La virtuosité de la série réside dans son habileté à mêler ultra-violence et réflexion sur l’enfance, et d’abord sur les enfants maltraités : celui que Nick n’a pas pu sauver et qui a scellé sa descente aux enfers, ceux que les adultes s’approprient comme des jouets de leurs désirs pervers, ceux que l’on veut amuser mais pas éduquer, ceux qu’on refuse de voir comme des individus à part entière et qu’on veut domestiquer avec cruauté, ceux qu’on enferme dans des greniers, dans des boîtes, derrière des vitrines, au cœur de décors de cinéma… Ces adultes qui pervertissent les enfants se conduisent eux-mêmes comme des enfants, livrés à leurs pulsions : avides de sucreries et de cadeaux (Santa et ses « fantômes » forcés de rester dans l’enfance), narcissiques jusqu’à la nausée (la mère de Mickey), enchaînant les caprices dignes d’un tout-petit (Blue), privés de sexualisation mais pas de sexualité (forcément perverse donc, dans le cas de Smoothie). L’exemple du petit garçon de Blue, déjà sadique parce que perverti par la violence de son père, rappelle que si tous les enfants maltraités ne deviennent pas bourreaux, les bourreaux ont presque toujours été des enfants maltraités.

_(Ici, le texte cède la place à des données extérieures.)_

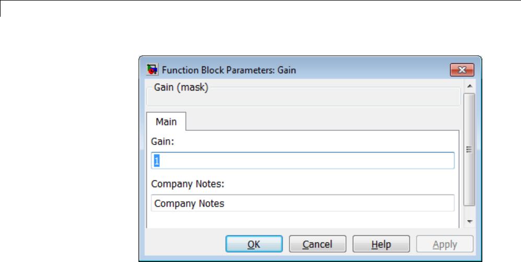This screenshot has height=262, width=521.
Task: Click the scrollbar up arrow
Action: pos(469,86)
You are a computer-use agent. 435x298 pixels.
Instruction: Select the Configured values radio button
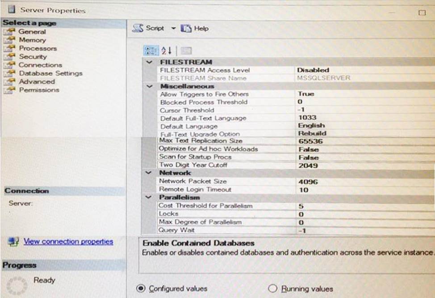pos(140,288)
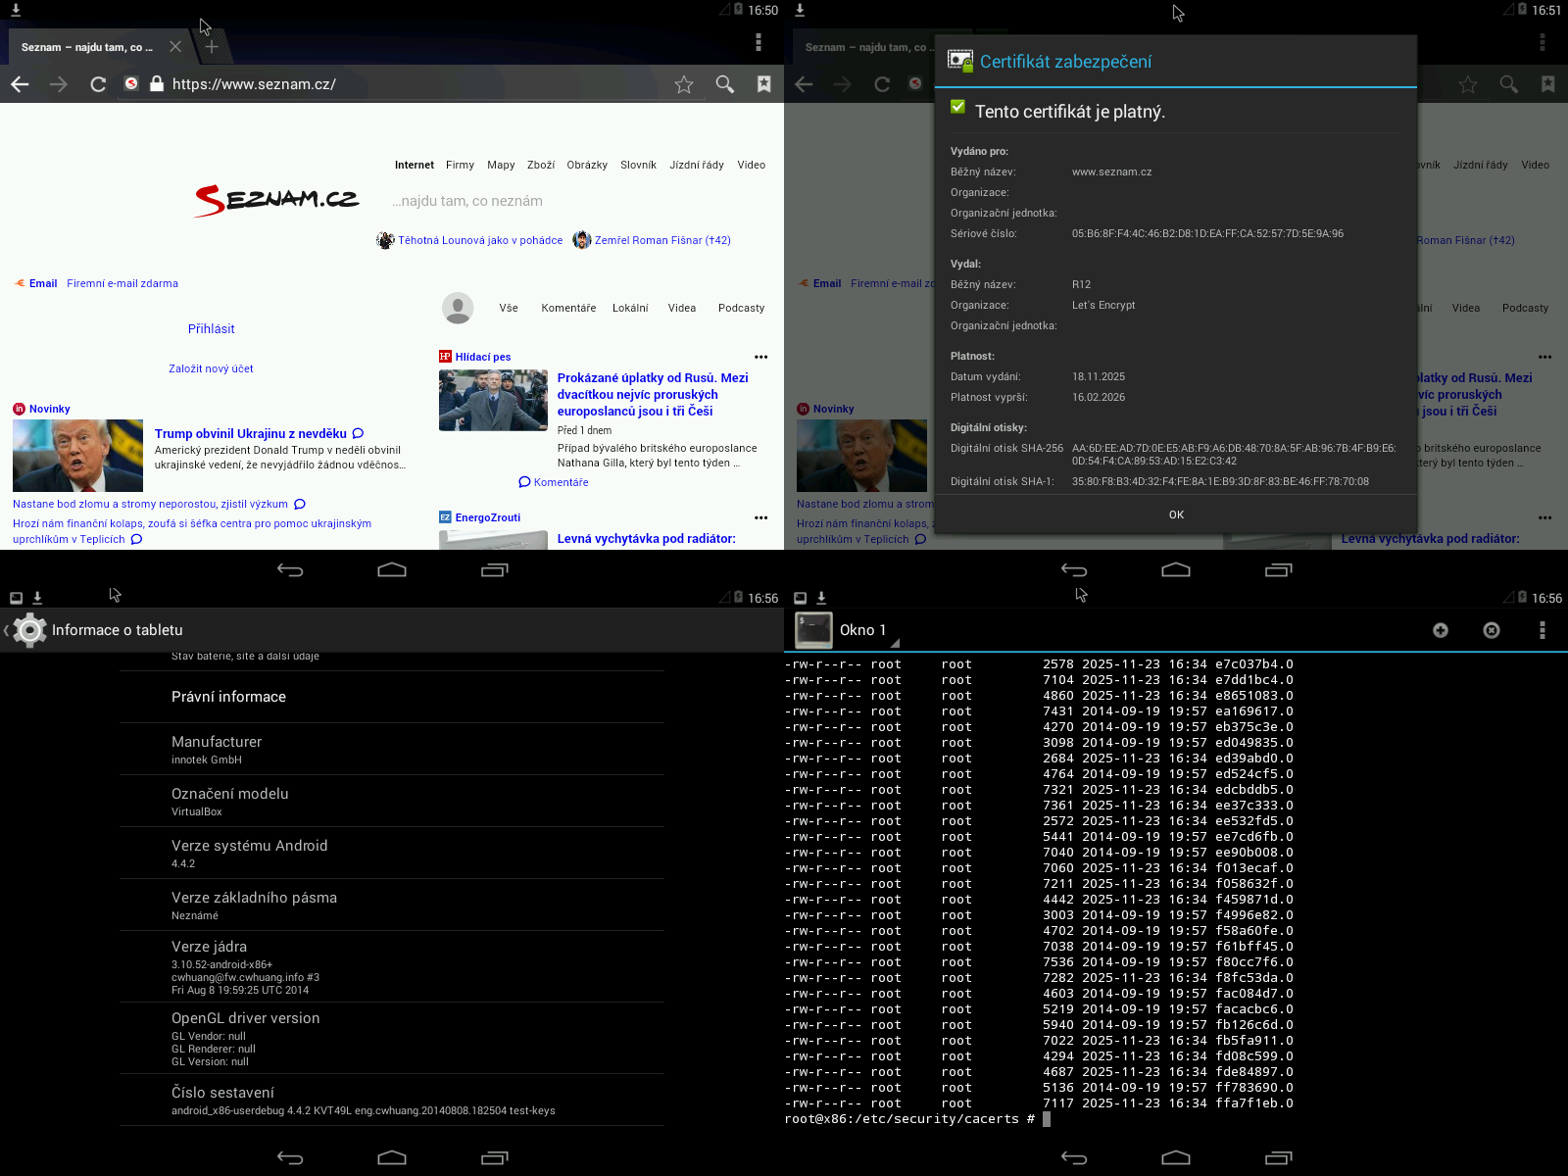Open the terminal app overflow menu

[1542, 630]
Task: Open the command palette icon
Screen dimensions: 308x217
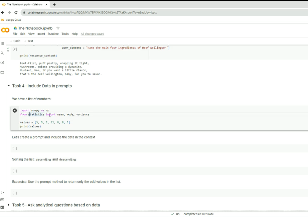Action: [2, 200]
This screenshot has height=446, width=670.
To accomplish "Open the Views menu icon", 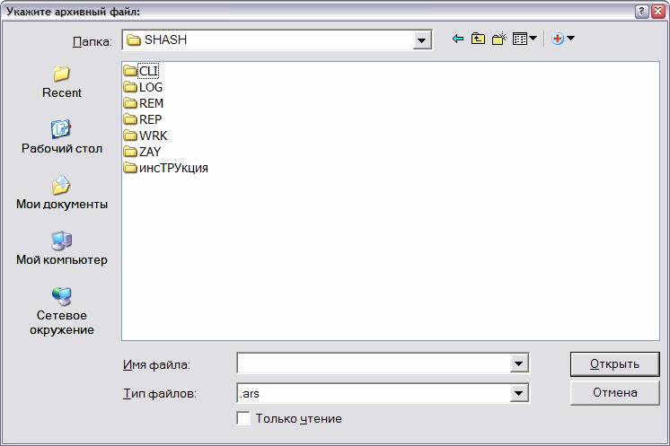I will [x=525, y=39].
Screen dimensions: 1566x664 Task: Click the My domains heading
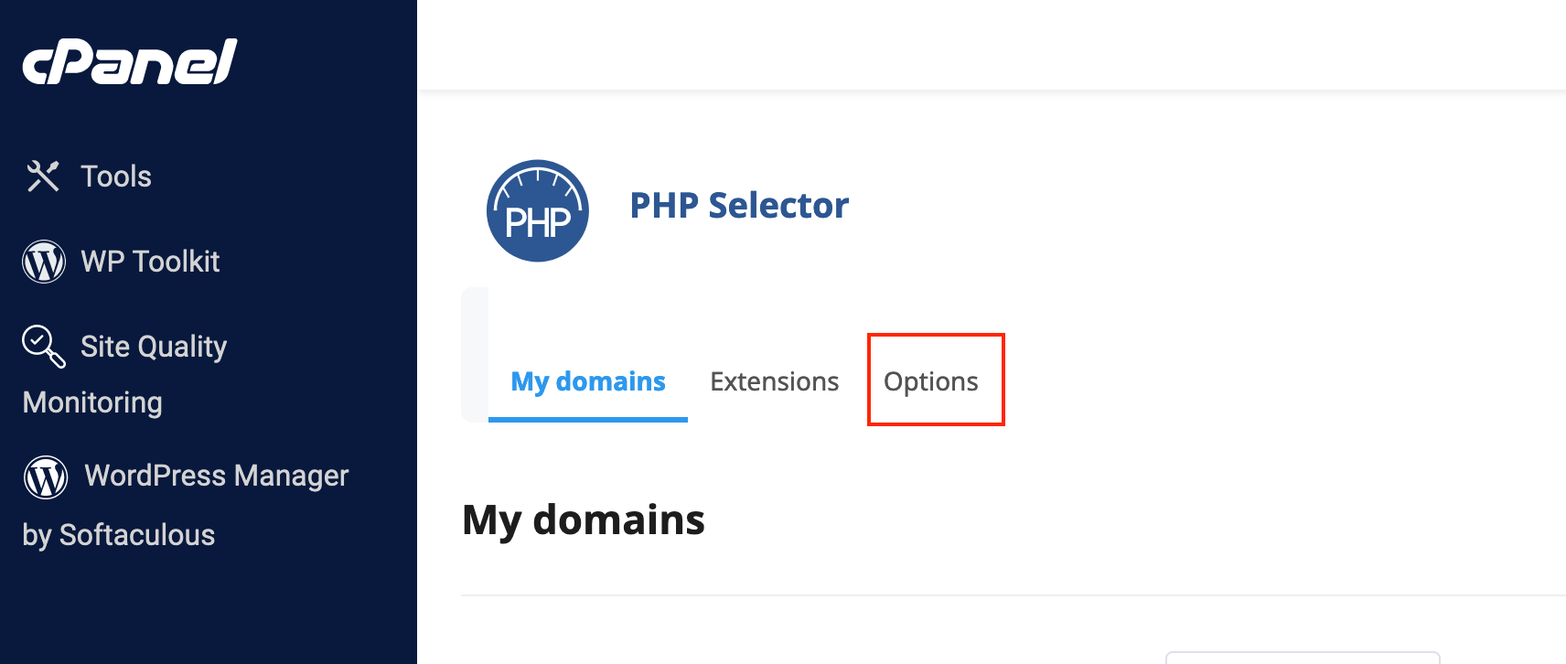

Face à ces « méchants », qui portent d’ailleurs tous des noms infantilisants (Sonny Shine, Smoothie, Blue, Santa, Nutcracker…), se dressent quelques adultes « raisonnables » et en premier lieu Amanda, la mère de Hailey. Seul personnage réellement sain de la série, elle offre à sa fille une éducation aimante et équilibrée. Cela est notamment symbolisé par la maison et la chambre de l’enfant, dont la normalité détonne avec la saleté du reste de la série : « c’est son sanctuaire, nous dit Happy, rien de mal ne peut arriver ici ». C’est parce qu’elle a bénéficié de cette éducation positive que Hailey est montrée comme différente des autres enfants de la série qui ne semblent pas avoir eu cette chance : elle est une « good girl » lui dit-on, mais elle est aussi capable d’insolence et de révolte pour se défendre, elle et les autres. Si la mère de Hailey est présentée d’emblée comme équilibrée, Nick et Merry doivent quant à eux devenir adultes au fil de la saison : lui en acceptant de prendre ses responsabilités (je n’en dirai pas plus) et elle en cessant d’être juste la fille de sa mère (et de son père) pour enfin grandir.

 

Pour conclure…

Si la violence ne vous effraie pas et que vous n’êtes pas rebutés par la prémisse de la série, il est assuré que vous apprécierez la rigueur de construction qui se cache derrière cette apparence débridée et parfois grotesque. Vous n’êtes pourtant pas obligés de saisir toutes ces subtilités pour apprécier Happy !, et c’est tant mieux. C’est là que réside la force des œuvres véritablement réussies : elles mettent leurs effets au service de ce qu’elles ont à dire avec une telle aisance et un tel talent, que fond et forme se renforcent l’un l’autre et finissent par former une harmonie saisissante. Happy ! est une perle rare et pas seulement parce qu’elle met en scène une mini licorne bleue qui parle.

HAPPY! (Syfy)
Saison 1 en 8 épisodes disponibles sur Netflix.
Série créée par Grant Morrison et Darick Robertson.
Avec Christopher Meloni, Ritchie Coster, Lili Mirojnick, Medina Senghore, Patrick Fischler, Patton Oswalt et Joseph D. Reitman.